To set default values for the parameters of ILoReg and understand their functioning better, we performed various analyses to investigate how the parameters affected the result. A full description of the investigation is included in Supplementary Note S2. ICP has in total four parameters, for which we determined the following descending order of importance: (i) the number of clusters (k), (ii) d that controls the number of cells (n), (iii) C that controls the trade-off between correct classification and regularization in the logistic regression model and (iv) the maximum number of reiterations (r). Both k and d were clearly important determinants of the resolution of the cell population identification. As a higher k leads to a higher number of predicted cell populations, this is also reflected in the consensus clustering. Interestingly, the relation between d and the resolution was inverse, a higher value resulting in a smaller resolution. As C and r had less effect on the results, the user should primarily tune k and d to fine-tune the clustering. As two general guidelines, increasing d from 0.3 to 0.4–0.7 helps if the result feels over-clustered, and testing a k value higher (e.g. 30) than k =15 is recommended to ascertain the full potential of ILoReg. The consensus approach has two additional parameters: the number of ICP runs (L) and the number of principal components (p). Changing L from its default (200) is not recommended, but tuning p from its default (50) with the help of the elbow plot provides a fast way to control the resolution by including a different number of uncorrelated probabilities into the consensus solution.

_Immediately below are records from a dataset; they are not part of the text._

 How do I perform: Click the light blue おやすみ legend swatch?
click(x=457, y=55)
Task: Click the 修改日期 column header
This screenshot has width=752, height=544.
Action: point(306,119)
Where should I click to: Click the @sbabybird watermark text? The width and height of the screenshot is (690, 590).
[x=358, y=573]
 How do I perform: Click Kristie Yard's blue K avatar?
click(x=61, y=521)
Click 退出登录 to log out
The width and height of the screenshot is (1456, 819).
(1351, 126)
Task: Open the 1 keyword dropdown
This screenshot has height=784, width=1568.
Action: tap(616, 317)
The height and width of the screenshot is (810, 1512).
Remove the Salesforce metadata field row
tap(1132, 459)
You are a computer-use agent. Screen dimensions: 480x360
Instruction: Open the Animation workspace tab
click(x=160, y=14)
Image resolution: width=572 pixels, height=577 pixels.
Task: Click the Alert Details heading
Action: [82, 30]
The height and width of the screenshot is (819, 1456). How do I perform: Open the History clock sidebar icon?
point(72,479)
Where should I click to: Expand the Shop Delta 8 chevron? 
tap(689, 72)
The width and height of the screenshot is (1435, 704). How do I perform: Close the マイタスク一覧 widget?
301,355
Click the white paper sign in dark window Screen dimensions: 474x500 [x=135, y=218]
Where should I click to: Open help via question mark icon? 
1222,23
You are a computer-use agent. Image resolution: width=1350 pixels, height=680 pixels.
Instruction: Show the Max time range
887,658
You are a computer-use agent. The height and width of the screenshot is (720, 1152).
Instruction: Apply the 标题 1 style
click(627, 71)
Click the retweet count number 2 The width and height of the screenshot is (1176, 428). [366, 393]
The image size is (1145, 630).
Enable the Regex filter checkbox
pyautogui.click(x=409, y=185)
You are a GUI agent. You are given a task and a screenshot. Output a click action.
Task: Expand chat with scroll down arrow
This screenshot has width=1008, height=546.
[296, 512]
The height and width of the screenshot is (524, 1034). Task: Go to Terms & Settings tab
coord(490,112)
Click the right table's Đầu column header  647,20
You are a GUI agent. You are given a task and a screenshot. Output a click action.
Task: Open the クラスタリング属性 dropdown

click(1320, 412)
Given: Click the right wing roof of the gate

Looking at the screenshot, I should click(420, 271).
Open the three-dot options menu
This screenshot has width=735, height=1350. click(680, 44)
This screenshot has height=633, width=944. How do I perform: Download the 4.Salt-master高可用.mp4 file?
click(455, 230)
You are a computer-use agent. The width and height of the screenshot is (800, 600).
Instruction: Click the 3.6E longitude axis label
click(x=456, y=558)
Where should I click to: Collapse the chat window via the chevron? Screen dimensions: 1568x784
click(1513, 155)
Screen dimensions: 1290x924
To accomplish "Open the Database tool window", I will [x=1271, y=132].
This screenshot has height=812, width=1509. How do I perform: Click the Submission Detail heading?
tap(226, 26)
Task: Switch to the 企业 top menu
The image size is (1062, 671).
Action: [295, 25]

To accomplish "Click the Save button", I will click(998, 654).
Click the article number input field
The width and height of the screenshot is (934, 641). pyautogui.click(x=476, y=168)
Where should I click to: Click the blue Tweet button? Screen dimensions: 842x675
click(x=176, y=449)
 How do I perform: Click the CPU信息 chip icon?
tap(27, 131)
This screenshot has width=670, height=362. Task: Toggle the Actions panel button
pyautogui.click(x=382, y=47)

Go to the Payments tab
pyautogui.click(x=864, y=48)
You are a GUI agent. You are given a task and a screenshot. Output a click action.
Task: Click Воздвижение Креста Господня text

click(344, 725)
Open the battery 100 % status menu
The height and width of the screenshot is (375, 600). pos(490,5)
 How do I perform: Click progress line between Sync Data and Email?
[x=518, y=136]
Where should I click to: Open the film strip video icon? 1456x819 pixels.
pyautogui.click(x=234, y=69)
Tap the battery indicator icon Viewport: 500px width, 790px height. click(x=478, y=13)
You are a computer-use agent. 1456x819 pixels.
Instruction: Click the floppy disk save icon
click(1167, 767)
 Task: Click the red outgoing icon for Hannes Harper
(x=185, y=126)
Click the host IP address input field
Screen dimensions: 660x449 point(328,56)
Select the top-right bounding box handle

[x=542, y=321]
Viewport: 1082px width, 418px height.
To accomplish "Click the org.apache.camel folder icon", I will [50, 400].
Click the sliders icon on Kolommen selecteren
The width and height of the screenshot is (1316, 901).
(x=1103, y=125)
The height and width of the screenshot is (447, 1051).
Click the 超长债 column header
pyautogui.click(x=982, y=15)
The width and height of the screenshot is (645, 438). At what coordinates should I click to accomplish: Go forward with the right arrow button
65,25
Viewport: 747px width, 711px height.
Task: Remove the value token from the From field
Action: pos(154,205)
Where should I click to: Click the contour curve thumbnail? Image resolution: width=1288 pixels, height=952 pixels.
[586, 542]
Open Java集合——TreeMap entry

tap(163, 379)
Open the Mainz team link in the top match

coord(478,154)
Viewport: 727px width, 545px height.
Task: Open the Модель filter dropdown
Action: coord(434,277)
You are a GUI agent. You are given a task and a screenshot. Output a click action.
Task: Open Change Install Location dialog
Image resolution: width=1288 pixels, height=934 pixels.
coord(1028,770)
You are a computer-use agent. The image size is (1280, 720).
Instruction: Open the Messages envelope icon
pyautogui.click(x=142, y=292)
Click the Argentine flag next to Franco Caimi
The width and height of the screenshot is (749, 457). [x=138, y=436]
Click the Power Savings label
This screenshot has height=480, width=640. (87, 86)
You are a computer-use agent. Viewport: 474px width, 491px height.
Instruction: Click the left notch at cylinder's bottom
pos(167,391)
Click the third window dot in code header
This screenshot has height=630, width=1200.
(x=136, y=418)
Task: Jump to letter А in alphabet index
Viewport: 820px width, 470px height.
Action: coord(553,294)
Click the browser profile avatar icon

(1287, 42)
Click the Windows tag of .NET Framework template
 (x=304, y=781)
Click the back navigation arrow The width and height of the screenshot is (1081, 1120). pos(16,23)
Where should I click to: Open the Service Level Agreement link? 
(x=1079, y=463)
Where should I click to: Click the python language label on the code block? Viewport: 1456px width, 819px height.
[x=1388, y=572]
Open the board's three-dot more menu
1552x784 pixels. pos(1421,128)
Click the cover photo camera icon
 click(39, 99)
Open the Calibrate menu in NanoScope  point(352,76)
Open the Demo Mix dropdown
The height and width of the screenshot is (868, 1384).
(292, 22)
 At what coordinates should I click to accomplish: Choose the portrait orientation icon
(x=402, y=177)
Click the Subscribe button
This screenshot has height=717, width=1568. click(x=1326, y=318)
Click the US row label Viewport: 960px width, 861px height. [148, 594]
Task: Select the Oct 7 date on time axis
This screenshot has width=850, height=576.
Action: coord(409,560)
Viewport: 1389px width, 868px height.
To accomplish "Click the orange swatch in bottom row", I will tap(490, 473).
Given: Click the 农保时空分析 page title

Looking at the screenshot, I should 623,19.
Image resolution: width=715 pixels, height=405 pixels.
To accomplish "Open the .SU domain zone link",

3.5 Run time and memory usage

The most computationally intensive part of ILoReg is running ICP L times (default L =200). To accelerate it, the R package supports computing the ICP runs in parallel. Using the default parameter values and 12 threads, the run times for ∼3000 cells and ∼20 000 cells were ∼1 and ∼10 h, respectively (Table 3). It should be noted, however, that although the run time of a single workflow was relatively long, the workflow is generally simple and the number of consensus clusters K is very fast to change (∼1 s with ∼3000 cells). By contrast, with SC3 the user must repeat the clustering for each number of clusters k separately, thus roughly multiplying the run time by the number of different k values. Similarly, with Seurat the user must repeat the graph-based clustering with different resolution values without knowing how many clusters a resolution value gives. Another considerable benefit of ILoReg is its ability to find subpopulations without the need for further sub-clustering, therefore considerably simplifying the analysis workflow and saving further time.

Table 3.

Run time and memory usage

Method Number of cells Run time Max. resident set size (kB)
CIDR 3000 00h05m50s 3 106 072
CIDR 20 000 10h09m22s 36 010 516
ILoReg 3000 01h15m32s 660 792
ILoReg 20 000 10h05m38s 13 916 804
RaceID3 3000 00h08m47s 3 038 620
RaceID3 20 000 37h56m31s 21 633 488
SC3 3000 05h37m04s 5 472 304
SC3 20 000 44h42m48s 29 116 792
Seurat 3000 00h00m58s 819 452
Seurat 20 000 00h04m47s 5 283 004

4 Discussion

While many methods have been developed for the unsupervised clustering of scRNA-seq data, one of the persisting challenges in the clustering of scRNA-seq data is the high dimensionality of the data. In scRNA-seq data the number of features is typically in tens of thousands, but many cell populations of potential interest can be differentiable by the expression of only a few genes. Therefore, the targeted biological signal is hidden in the vast amount of technical and biological noise present in the data. To mitigate the noise, dimensionality reduction through feature selection is routinely performed prior to clustering. However, this approach suffers from the consequence of selecting only a fixed number of highly variable genes, some of which can be irrelevant to the biological signal the user aims to extract, whereas others that are discarded can be relevant to it.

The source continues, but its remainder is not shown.